### Source excerpt
———

Science, this issue p. 1289


Theory has established the importance of geometric phase (GP) effects in the adiabatic dynamics of molecular systems with a conical intersection connecting the ground- and excited-state potential energy surfaces, but direct observation of their manifestation in chemical reactions remains a major challenge. Here, we report a high-resolution crossed molecular beams study of the H + HD → H2 + D reaction at a collision energy slightly above the conical intersection. Velocity map ion imaging revealed fast angular oscillations in product quantum state–resolved differential cross sections in the forward scattering direction for H2 products at specific rovibrational levels. The experimental results agree with adiabatic quantum dynamical calculations only when the GP effect is included.

In a system of potential energy surfaces (PESs) connected through a conical intersection (CI), a geometric phase (GP) must be introduced that pertains to adiabatic motions encircling the CI for the system to be treated properly in the adiabatic quantum mechanical framework. The GP effect was discovered independently by Pancharatnam in 1956 in crystal optics (1) and by Longuet-Higgins et al. in 1958 in molecular systems (2). In 1984, Berry (3) generalized the GP (also known as Berry phase) effect to all adiabatic processes, after which it became a widely studied topic in physics. Over the past three decades, the potentially profound influence of the GP on material properties such as polarization, orbital magnetism, piezoelectric and ferroelectric properties, and quantum Hall effects has become clear (46). The concept of GP is now essential for a coherent understanding of many basic phenomena in physics.

CIs appear in the PESs of many molecular systems and chemical reaction coordinates (7). Near a CI, electronic motion and nuclear motion are strongly coupled in contravention of the Born-Oppenheimer approximation. When a molecular system with a CI is treated theoretically in the adiabatic framework, i.e., only considering the lower energy electronic surface, the GP must be introduced to ensure, in accord with quantum mechanics, that the total wave function is single-valued at each nuclear geometry. GP effects have been investigated in detail in isolated molecules such as the sodium trimer (8), as well as in the phenol photodissociation process (9, 10).

———

### Records supplied
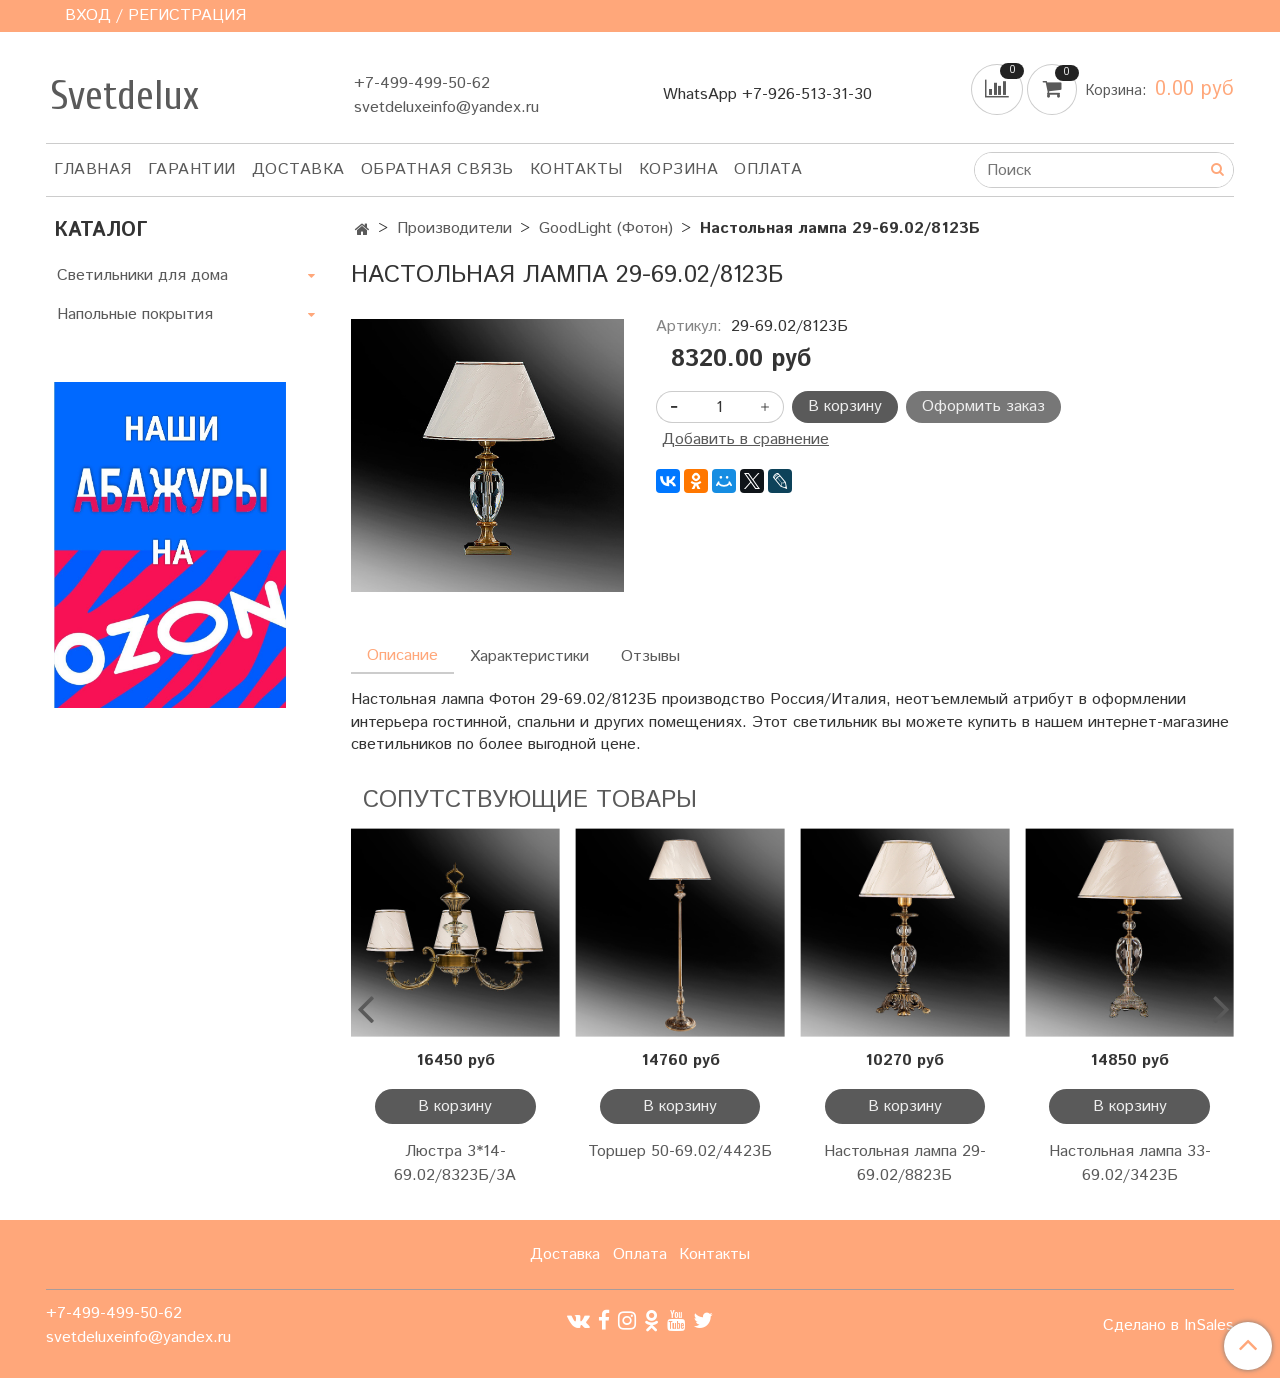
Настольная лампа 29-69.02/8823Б (905, 1163)
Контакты (576, 169)
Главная (93, 169)
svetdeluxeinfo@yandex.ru (446, 107)
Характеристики (529, 656)
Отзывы (650, 656)
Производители (454, 228)
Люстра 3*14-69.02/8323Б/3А (455, 1163)
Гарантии (192, 169)
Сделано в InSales (1168, 1326)
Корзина (679, 169)
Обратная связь (437, 169)
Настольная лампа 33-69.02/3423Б (1130, 1163)
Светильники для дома (142, 275)
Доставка (298, 169)
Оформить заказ (983, 406)
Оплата (768, 169)
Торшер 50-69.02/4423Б (680, 1151)
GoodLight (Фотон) (606, 228)
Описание (402, 655)
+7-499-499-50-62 (422, 83)
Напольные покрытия (135, 314)
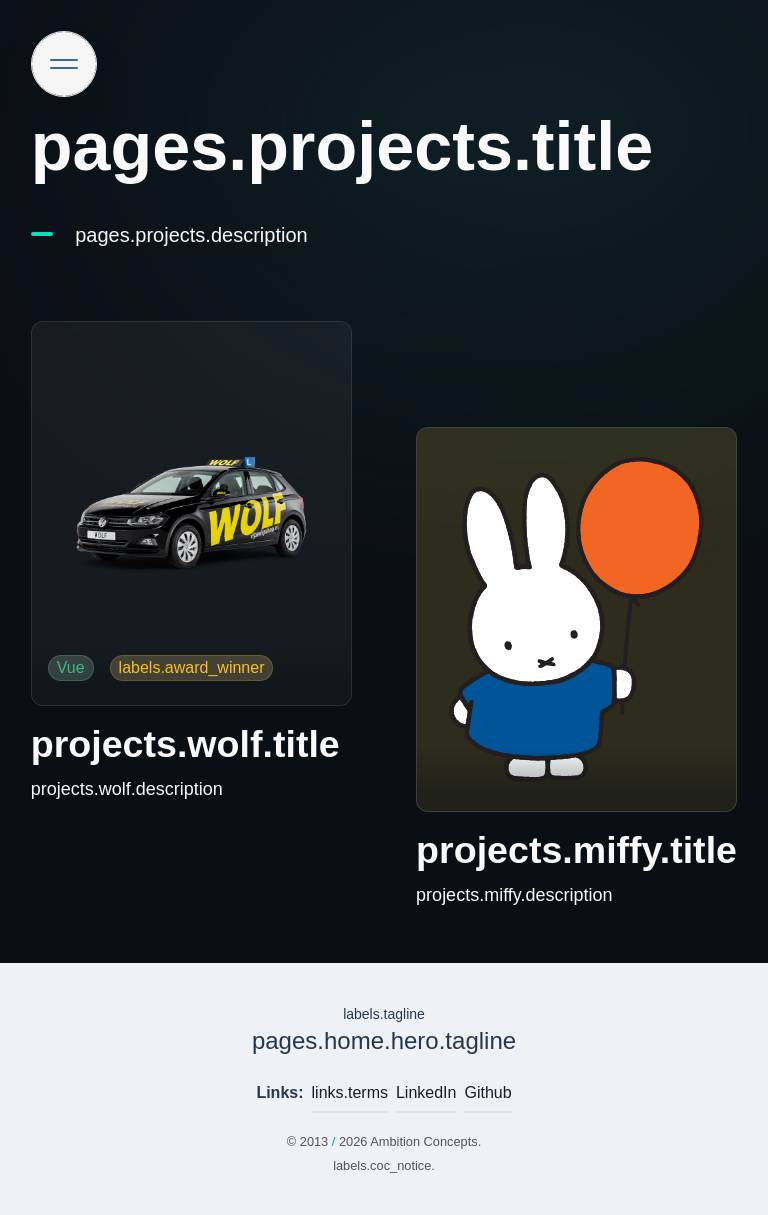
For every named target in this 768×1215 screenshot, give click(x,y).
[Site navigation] (64, 64)
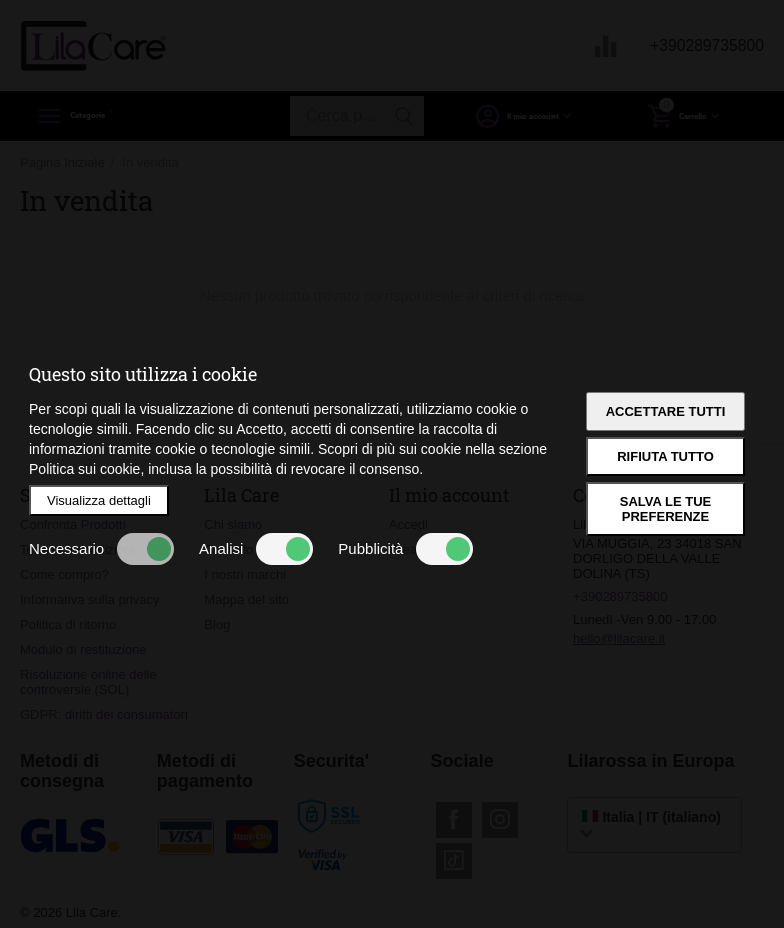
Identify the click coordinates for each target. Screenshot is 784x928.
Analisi (256, 549)
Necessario (101, 549)
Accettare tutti (666, 411)
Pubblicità (405, 549)
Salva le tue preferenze (665, 509)
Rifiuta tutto (665, 456)
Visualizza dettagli (99, 500)
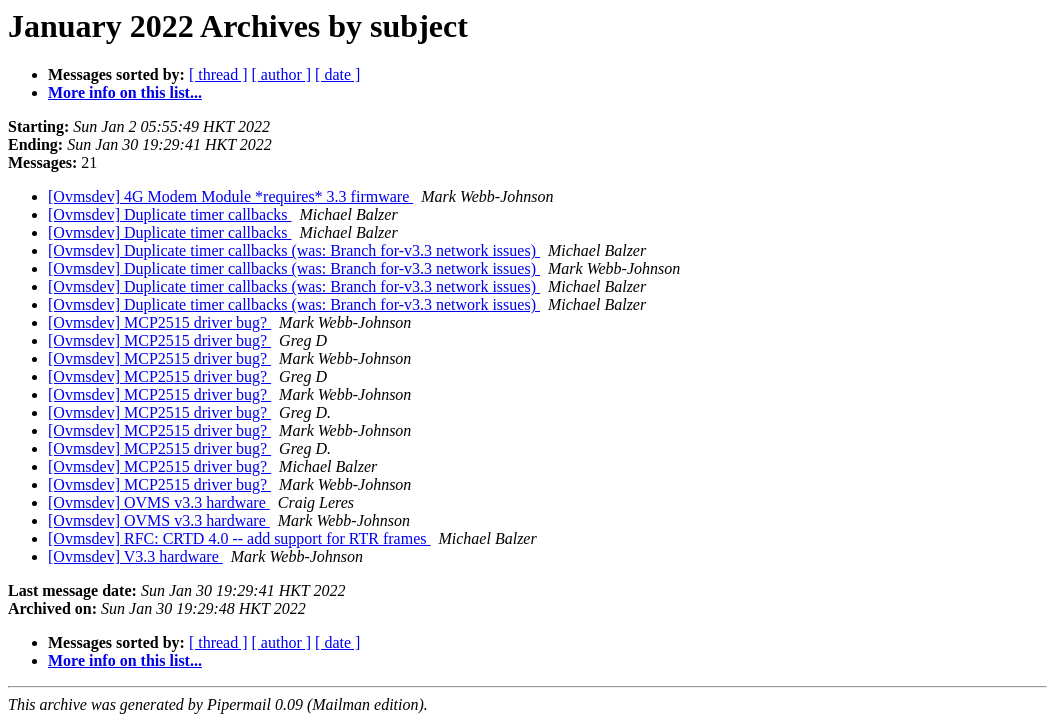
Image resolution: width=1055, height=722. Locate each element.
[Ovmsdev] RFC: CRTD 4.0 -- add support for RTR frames (239, 538)
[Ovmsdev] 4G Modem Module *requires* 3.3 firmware (230, 196)
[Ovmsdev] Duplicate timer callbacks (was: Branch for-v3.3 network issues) (294, 250)
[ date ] (337, 74)
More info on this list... (125, 92)
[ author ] (282, 74)
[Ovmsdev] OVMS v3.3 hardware (159, 502)
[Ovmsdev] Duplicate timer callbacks (169, 214)
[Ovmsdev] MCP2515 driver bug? (159, 322)
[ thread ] (218, 74)
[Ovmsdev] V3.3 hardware (135, 556)
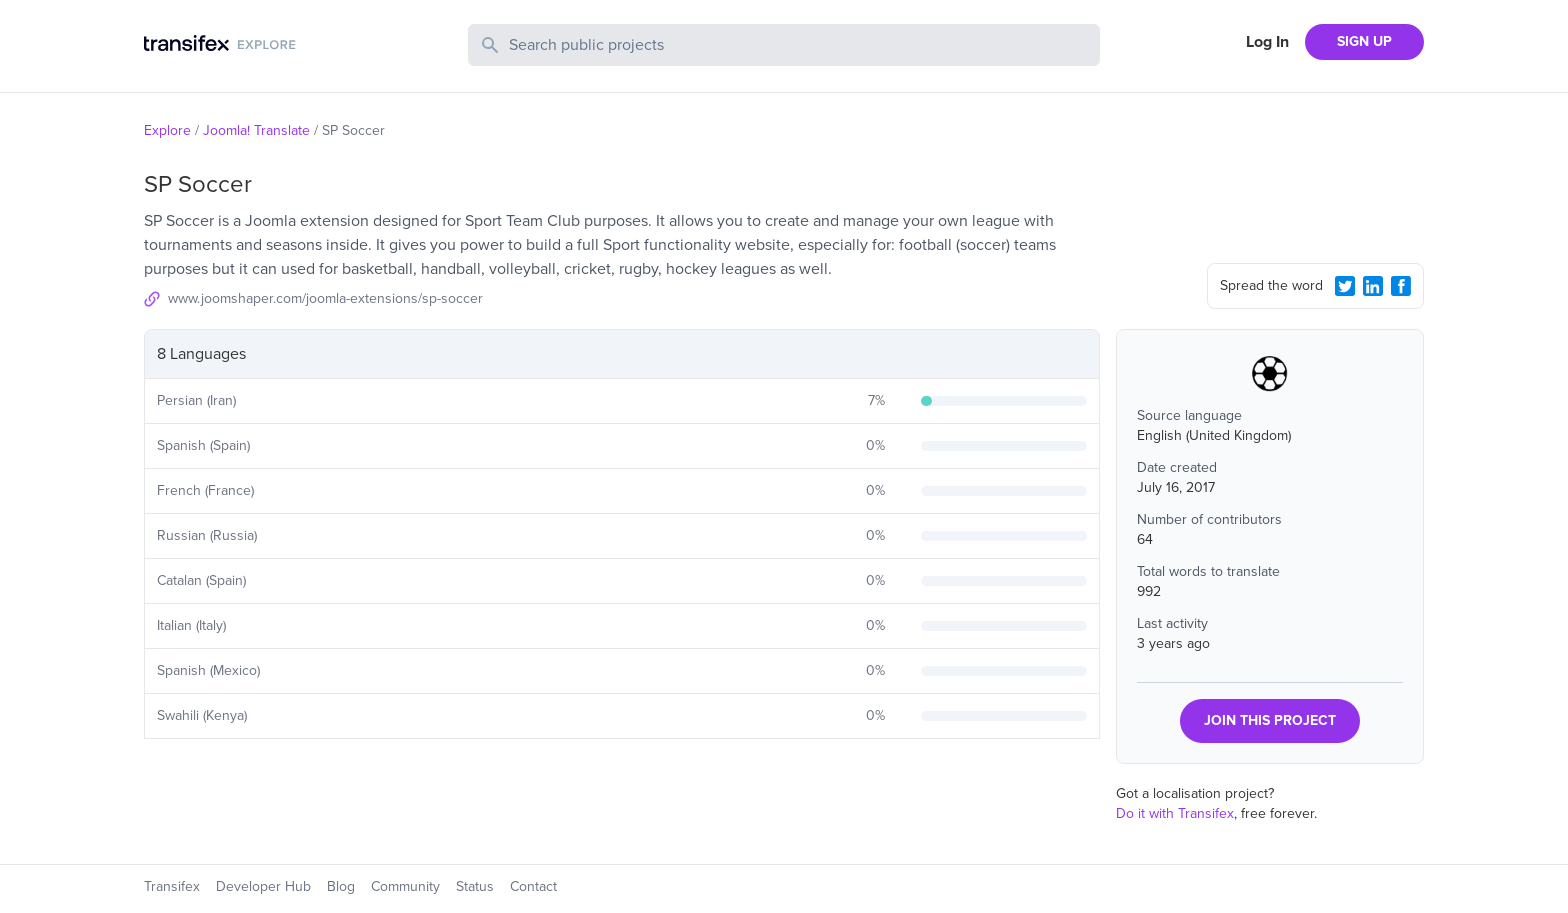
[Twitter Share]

———

### Given exercise A
According to the geometric phase excerpt, in what year did Berry generalize the geometric phase effect to all adiabatic processes?
### Given exercise B
Reproduce the part of the geometric phase excerpt that begins at the words "CIs appear in" and stops after the words "process (9, 10).".

### Correct output A
1984

### Correct output B
CIs appear in the PESs of many molecular systems and chemical reaction coordinates (7). Near a CI, electronic motion and nuclear motion are strongly coupled in contravention of the Born-Oppenheimer approximation. When a molecular system with a CI is treated theoretically in the adiabatic framework, i.e., only considering the lower energy electronic surface, the GP must be introduced to ensure, in accord with quantum mechanics, that the total wave function is single-valued at each nuclear geometry. GP effects have been investigated in detail in isolated molecules such as the sodium trimer (8), as well as in the phenol photodissociation process (9, 10).